#### [Task details]
Reproduce the material from its first line down to the line containing "tap(250, 64)", inclusive, with "album" changed to "gallery" and nothing else altered.

#### [Dataset records]
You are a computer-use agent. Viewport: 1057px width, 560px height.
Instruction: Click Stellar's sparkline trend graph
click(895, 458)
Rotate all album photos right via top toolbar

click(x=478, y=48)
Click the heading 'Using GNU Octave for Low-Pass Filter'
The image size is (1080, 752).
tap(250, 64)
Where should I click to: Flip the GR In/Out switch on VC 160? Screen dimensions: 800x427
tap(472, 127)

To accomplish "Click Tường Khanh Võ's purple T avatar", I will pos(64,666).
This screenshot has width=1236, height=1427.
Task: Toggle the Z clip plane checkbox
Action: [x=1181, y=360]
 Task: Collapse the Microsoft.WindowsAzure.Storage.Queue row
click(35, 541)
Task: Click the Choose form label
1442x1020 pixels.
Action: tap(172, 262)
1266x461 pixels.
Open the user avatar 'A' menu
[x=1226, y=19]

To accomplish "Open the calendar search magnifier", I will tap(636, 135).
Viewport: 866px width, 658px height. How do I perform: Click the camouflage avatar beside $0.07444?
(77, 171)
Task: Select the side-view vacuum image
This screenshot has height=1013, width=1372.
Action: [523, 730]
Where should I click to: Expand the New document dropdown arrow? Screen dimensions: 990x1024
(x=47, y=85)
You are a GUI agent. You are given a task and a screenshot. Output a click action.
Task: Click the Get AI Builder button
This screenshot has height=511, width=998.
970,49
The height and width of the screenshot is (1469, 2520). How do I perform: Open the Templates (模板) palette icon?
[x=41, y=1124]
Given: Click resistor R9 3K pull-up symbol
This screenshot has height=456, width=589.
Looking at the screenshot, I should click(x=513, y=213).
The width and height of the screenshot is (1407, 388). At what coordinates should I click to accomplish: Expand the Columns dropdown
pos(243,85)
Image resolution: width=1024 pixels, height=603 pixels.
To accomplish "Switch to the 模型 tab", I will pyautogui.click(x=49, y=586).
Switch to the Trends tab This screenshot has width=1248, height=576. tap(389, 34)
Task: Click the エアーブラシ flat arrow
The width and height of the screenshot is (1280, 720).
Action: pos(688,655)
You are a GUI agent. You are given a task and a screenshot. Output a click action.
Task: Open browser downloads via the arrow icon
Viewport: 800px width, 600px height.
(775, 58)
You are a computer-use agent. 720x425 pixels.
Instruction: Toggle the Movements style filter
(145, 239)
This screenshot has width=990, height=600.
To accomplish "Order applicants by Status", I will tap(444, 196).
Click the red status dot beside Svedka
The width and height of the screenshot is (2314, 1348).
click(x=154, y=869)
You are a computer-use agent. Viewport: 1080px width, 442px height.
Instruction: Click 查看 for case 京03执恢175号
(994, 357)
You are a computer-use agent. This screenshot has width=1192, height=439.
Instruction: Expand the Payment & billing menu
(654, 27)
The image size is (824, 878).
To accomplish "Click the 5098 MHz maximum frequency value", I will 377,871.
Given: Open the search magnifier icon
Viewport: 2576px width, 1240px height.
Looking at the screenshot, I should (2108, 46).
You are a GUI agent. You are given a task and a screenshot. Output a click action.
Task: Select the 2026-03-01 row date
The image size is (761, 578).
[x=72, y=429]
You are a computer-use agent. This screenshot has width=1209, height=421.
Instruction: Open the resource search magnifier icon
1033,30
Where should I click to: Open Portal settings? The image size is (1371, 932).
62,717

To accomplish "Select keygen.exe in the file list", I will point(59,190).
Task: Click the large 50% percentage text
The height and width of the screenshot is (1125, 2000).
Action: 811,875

#### [The answer]
You are a computer-use agent. Viewport: 1057px width, 560px height.
Instruction: Click Stellar's sparkline trend graph
click(895, 458)
Rotate all gallery photos right via top toolbar

click(x=478, y=48)
Click the heading 'Using GNU Octave for Low-Pass Filter'
The image size is (1080, 752).
tap(250, 64)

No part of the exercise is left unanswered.